* Work item *
Your reply should be the full listing, copied exactly.

* The data *
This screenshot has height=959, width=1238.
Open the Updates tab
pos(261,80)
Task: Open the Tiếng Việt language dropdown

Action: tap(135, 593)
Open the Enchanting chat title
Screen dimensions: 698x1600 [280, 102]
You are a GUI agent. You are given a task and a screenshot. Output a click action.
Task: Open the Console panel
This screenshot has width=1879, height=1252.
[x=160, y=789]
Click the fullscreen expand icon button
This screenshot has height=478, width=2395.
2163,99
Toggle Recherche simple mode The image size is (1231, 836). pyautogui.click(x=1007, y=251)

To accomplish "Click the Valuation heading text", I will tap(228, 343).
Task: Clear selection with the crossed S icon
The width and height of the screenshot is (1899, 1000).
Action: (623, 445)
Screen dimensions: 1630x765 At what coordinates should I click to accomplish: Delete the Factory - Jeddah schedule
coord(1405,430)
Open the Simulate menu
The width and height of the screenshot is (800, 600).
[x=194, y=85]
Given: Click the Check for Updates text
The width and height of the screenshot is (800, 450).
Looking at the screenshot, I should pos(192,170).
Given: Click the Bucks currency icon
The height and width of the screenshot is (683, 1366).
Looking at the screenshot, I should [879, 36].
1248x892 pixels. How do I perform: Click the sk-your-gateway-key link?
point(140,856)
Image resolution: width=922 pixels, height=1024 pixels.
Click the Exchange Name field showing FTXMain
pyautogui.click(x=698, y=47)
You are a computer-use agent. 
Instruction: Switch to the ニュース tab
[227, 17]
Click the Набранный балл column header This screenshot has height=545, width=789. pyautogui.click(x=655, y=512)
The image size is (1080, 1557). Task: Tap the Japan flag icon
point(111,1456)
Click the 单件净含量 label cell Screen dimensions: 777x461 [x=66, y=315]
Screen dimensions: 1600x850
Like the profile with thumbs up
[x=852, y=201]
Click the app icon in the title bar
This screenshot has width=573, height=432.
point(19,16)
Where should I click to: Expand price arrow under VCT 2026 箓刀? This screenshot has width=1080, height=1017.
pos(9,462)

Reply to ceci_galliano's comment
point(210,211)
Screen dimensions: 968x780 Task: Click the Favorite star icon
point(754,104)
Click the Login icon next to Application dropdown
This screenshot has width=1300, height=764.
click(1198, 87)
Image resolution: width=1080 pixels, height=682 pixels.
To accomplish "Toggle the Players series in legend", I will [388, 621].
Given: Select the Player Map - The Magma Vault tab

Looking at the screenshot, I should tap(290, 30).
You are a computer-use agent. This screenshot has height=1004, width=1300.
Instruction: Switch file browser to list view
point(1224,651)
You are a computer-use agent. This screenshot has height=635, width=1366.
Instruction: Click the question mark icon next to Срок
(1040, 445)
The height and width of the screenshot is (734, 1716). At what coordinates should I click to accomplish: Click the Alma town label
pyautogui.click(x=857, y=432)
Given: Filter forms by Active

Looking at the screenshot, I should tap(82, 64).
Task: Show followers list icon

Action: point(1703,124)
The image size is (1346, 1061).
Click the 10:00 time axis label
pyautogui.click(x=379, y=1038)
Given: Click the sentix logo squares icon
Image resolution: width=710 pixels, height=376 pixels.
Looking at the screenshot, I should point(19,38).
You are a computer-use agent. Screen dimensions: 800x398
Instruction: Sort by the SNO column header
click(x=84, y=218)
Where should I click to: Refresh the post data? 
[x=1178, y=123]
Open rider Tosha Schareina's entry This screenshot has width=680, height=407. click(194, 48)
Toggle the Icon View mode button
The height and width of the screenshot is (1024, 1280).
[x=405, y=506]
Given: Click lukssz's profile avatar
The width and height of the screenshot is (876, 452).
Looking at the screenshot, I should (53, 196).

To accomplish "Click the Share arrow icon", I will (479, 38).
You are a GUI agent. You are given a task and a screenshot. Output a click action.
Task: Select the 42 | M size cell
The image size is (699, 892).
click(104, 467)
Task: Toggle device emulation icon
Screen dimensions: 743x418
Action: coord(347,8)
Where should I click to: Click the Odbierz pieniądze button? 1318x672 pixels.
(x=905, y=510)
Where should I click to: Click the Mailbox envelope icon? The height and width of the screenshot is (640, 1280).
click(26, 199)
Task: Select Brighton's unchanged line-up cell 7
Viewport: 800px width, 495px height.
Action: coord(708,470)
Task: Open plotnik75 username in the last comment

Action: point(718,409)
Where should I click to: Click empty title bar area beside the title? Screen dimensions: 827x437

* Exercise output *
This screenshot has height=959, width=1238.
Open the Updates tab
pos(261,80)
Task: Open the Tiếng Việt language dropdown

Action: tap(135, 593)
Open the Enchanting chat title
Screen dimensions: 698x1600 [280, 102]
You are a GUI agent. You are given a task and a screenshot. Output a click action.
Task: Open the Console panel
This screenshot has width=1879, height=1252.
[x=160, y=789]
Click the fullscreen expand icon button
This screenshot has height=478, width=2395.
2163,99
Toggle Recherche simple mode The image size is (1231, 836). pyautogui.click(x=1007, y=251)

To accomplish "Click the Valuation heading text", I will tap(228, 343).
Task: Clear selection with the crossed S icon
The width and height of the screenshot is (1899, 1000).
Action: (623, 445)
Screen dimensions: 1630x765 At what coordinates should I click to accomplish: Delete the Factory - Jeddah schedule
coord(1405,430)
Open the Simulate menu
The width and height of the screenshot is (800, 600).
[x=194, y=85]
Given: Click the Check for Updates text
The width and height of the screenshot is (800, 450).
Looking at the screenshot, I should pos(192,170).
Given: Click the Bucks currency icon
The height and width of the screenshot is (683, 1366).
Looking at the screenshot, I should [879, 36].
1248x892 pixels. How do I perform: Click the sk-your-gateway-key link?
point(140,856)
Image resolution: width=922 pixels, height=1024 pixels.
Click the Exchange Name field showing FTXMain
pyautogui.click(x=698, y=47)
You are a computer-use agent. 
Instruction: Switch to the ニュース tab
[227, 17]
Click the Набранный балл column header This screenshot has height=545, width=789. pyautogui.click(x=655, y=512)
The image size is (1080, 1557). Task: Tap the Japan flag icon
point(111,1456)
Click the 单件净含量 label cell Screen dimensions: 777x461 [x=66, y=315]
Screen dimensions: 1600x850
Like the profile with thumbs up
[x=852, y=201]
Click the app icon in the title bar
This screenshot has width=573, height=432.
point(19,16)
Where should I click to: Expand price arrow under VCT 2026 箓刀? This screenshot has width=1080, height=1017.
pos(9,462)

Reply to ceci_galliano's comment
point(210,211)
Screen dimensions: 968x780 Task: Click the Favorite star icon
point(754,104)
Click the Login icon next to Application dropdown
This screenshot has width=1300, height=764.
click(1198, 87)
Image resolution: width=1080 pixels, height=682 pixels.
To accomplish "Toggle the Players series in legend", I will [388, 621].
Given: Select the Player Map - The Magma Vault tab

Looking at the screenshot, I should tap(290, 30).
You are a computer-use agent. This screenshot has height=1004, width=1300.
Instruction: Switch file browser to list view
point(1224,651)
You are a computer-use agent. This screenshot has height=635, width=1366.
Instruction: Click the question mark icon next to Срок
(1040, 445)
The height and width of the screenshot is (734, 1716). At what coordinates should I click to accomplish: Click the Alma town label
pyautogui.click(x=857, y=432)
Given: Filter forms by Active

Looking at the screenshot, I should tap(82, 64).
Task: Show followers list icon

Action: point(1703,124)
The image size is (1346, 1061).
Click the 10:00 time axis label
pyautogui.click(x=379, y=1038)
Given: Click the sentix logo squares icon
Image resolution: width=710 pixels, height=376 pixels.
Looking at the screenshot, I should point(19,38).
You are a computer-use agent. Screen dimensions: 800x398
Instruction: Sort by the SNO column header
click(x=84, y=218)
Where should I click to: Refresh the post data? 
[x=1178, y=123]
Open rider Tosha Schareina's entry This screenshot has width=680, height=407. click(194, 48)
Toggle the Icon View mode button
The height and width of the screenshot is (1024, 1280).
[x=405, y=506]
Given: Click lukssz's profile avatar
The width and height of the screenshot is (876, 452).
Looking at the screenshot, I should (53, 196).

To accomplish "Click the Share arrow icon", I will (479, 38).
You are a GUI agent. You are given a task and a screenshot. Output a click action.
Task: Select the 42 | M size cell
The image size is (699, 892).
click(104, 467)
Task: Toggle device emulation icon
Screen dimensions: 743x418
Action: coord(347,8)
Where should I click to: Click the Odbierz pieniądze button? 1318x672 pixels.
(x=905, y=510)
Where should I click to: Click the Mailbox envelope icon? The height and width of the screenshot is (640, 1280).
click(26, 199)
Task: Select Brighton's unchanged line-up cell 7
Viewport: 800px width, 495px height.
Action: coord(708,470)
Task: Open plotnik75 username in the last comment

Action: point(718,409)
Where should I click to: Click empty title bar area beside the title? Screen dimensions: 827x437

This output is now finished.